Quienes han viajado conmigo, sin embargo, saben que tengo una especie de brújula integrada. Por una extraña razón, encuentro las cosas, tropiezo con ellas. Y algo así me sucedió con el Cabaret Voltaire, dando la vuelta a una calle. Estaba tan contenta que pude haber empezado a brincar de gusto pero, justo en frente, había alguien que estaba más contenta que yo. Al otro lado de la calle del Cabaret Voltaire hay una tienda de jabones. Los empleados, para promocionar el sitio, habían diluido un bloque de jabón rosa en un montón de agua y metían sus manos, hacian un círculo con el índice y el pulgar y soplaban a través de ellos, dejando caer enormes burbujas de jabón a la calle. Una niña había conseguido permiso de sus padres para meter la mano en el agua jabonosa y los tres hacian burbujas casi con una sincronización de orquesta.

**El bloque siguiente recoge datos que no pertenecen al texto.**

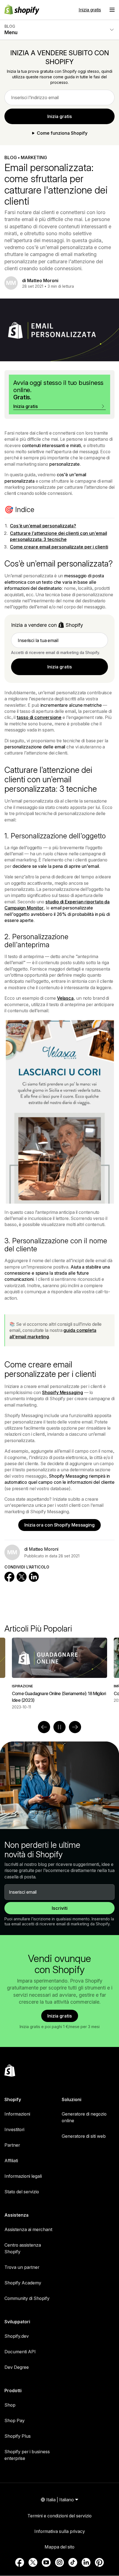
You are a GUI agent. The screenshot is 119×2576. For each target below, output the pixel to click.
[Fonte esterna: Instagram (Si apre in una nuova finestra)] (59, 2562)
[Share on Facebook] (9, 1577)
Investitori (14, 2129)
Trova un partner (21, 2267)
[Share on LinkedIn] (34, 1577)
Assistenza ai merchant (28, 2229)
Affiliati (11, 2160)
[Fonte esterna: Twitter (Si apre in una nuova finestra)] (33, 2562)
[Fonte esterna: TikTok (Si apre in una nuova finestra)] (72, 2562)
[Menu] (112, 9)
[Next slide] (75, 1727)
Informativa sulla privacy (59, 2531)
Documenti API (20, 2351)
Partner (12, 2145)
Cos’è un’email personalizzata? (43, 525)
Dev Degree (16, 2367)
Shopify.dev (16, 2336)
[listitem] (59, 1674)
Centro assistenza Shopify (22, 2248)
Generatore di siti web (84, 2136)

Afuera, burbujas. Adentro, el Cabaret Voltaire. Observé a los burbujarios un rato más y luego me metí al edificio, convertido en una especie de tienda-sala de exhibiciones en la planta baja y un café-teatro en la parte de arriba. Eran las cuatro de la tarde, así que no había espectáculo. Unas seis personas tomando café. Un barman rubísimo. Y un montón de bocinas que tocaban, de toda la música del mundo, "Falta Amor" de Maná. Y luego el resto de las canciones de ese disco.

Le tomé una foto al busto de Voltaire, a las paredes, y luego interrogué al barman sobre la selección musical. Resulta que, según me dijo, tiene un amigo que le manda mp3 de todo el mundo y estuvo en México durante muchos años. Supongo que era el mismo amigo que había puesto a la venta en la tiendita unas máscaras de luchador.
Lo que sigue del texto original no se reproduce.